EXTRACTED TEXT –
==================================================

Scientists: Magma rebuilding in Mount Saint Helens
Apr 30, 2014, 4:43 PM | Updated: 5:16 pm
Scientists studying Mount St. Helens say the volcano is building itself back up again, but there are no signs that it’s likely to erupt soon.
“What we think has been going on is that it has been slowly recharging, but it has taken us until the last couple of months to really feel confident that we’ve been seeing that,” says volcano geologist Seth Moran with the U.S. Geological Survey.
Moran says the magma reservoir about five miles beneath the volcano has been slowly re-pressurizing since 2008, when the last period of volcanic activity came to an end.
He says the uplift is subtle, measuring about the length of a thumbnail in the past six years. Scientists have been able to detect it through a vast monitoring network. And he says it is much less than the period following the massive 1980 eruption that killed 57 people and blew out a huge chunk of the mountain.
“Broadly speaking, we’re seeing that volcano building back up,” he says. It’s a pattern that has repeated itself for thousands of years. And Moran says it provides an important reminder.
“The volcano is basically giving us a heads up that ‘I’m alive and I’m going to erupt again,’ and it’s not tomorrow, it’s probably decades, but the volcano is telling us ‘you guys need to be ready.'”
Moran is presenting the latest findings this week at a conference of the Seismological Society of America in Anchorage, Alaska.
The Associated Press contributed to this report.

==================================================

ACTIVITIES –
a: In the Mount St. Helens article, rewrite the passage from "Scientists: Magma rebuilding" up to and including "to erupt soon.", changing "volcano" to "mountain".
b: Does the Mount St. Helens article support each of these statements? Answer yes or no, and quote the words that decide it.
(i) The magma reservoir sits about five miles beneath the volcano.
(ii) The uplift over the past six years measures about the length of a thumb.
(iii) The 1980 eruption killed 75 people.
c: Translate this sentence from the Mount St. Helens article into Spanish: "Moran is presenting the latest findings this week at a conference of the Seismological Society of America in Anchorage, Alaska."

SUPPLIED MATERIAL –
==================================================

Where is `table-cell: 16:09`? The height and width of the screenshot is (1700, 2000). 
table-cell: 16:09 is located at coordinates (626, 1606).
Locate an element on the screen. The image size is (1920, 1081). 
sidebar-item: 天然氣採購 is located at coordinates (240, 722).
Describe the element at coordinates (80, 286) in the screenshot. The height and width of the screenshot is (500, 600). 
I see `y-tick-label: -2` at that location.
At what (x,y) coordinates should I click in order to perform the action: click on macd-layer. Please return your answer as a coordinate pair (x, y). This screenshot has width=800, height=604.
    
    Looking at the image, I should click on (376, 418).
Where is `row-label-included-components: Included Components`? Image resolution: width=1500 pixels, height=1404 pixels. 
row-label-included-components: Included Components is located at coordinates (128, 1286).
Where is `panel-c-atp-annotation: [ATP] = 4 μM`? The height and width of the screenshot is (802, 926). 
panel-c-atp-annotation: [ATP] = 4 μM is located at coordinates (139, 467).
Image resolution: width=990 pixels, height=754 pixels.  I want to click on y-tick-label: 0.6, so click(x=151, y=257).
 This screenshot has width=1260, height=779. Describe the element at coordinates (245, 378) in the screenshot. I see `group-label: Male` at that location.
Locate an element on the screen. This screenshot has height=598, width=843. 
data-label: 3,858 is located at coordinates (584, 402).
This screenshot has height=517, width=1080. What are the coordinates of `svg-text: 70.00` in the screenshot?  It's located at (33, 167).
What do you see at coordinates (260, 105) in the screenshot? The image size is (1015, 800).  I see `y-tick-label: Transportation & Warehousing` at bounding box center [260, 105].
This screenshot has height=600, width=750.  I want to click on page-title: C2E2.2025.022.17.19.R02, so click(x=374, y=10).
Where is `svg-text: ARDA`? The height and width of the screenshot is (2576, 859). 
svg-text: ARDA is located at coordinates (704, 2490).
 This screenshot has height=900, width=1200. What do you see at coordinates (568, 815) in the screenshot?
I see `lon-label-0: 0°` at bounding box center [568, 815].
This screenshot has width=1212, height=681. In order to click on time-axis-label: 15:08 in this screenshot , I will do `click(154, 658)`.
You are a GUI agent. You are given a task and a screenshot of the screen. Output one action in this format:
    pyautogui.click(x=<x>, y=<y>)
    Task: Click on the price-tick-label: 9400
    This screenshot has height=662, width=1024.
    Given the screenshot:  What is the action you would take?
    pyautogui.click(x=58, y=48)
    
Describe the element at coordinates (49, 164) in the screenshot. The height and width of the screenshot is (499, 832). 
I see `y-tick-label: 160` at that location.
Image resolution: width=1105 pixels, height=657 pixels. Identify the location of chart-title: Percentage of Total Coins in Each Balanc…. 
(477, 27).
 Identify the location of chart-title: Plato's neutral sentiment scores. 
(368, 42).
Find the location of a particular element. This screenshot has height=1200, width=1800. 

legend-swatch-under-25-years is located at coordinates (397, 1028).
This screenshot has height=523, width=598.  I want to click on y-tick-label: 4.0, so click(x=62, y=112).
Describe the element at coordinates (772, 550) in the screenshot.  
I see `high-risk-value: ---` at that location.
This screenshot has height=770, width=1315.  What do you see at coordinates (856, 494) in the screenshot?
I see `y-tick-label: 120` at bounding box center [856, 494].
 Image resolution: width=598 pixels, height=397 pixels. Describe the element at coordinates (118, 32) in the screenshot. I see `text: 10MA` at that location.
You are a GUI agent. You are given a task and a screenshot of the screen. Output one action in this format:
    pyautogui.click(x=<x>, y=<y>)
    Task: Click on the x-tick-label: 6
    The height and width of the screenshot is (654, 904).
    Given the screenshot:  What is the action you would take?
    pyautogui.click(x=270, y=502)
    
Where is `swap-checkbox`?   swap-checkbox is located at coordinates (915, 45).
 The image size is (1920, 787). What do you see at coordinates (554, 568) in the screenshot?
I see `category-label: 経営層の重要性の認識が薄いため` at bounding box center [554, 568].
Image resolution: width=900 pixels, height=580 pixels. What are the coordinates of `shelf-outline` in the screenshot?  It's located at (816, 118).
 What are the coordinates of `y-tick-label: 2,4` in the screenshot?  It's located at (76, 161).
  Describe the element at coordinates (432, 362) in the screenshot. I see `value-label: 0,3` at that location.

==================================================

ANSWERS TO THE EXERCISE –
a:
Scientists: Magma rebuilding in Mount Saint Helens
Apr 30, 2014, 4:43 PM | Updated: 5:16 pm
Scientists studying Mount St. Helens say the mountain is building itself back up again, but there are no signs that it’s likely to erupt soon.

b:
(i) Yes: "the magma reservoir about five miles beneath the volcano"
(ii) No: "measuring about the length of a thumbnail in the past six years"
(iii) No: "the massive 1980 eruption that killed 57 people"

c: Moran presenta esta semana los hallazgos más recientes en una conferencia de la Sociedad Sismológica de América en Anchorage, Alaska.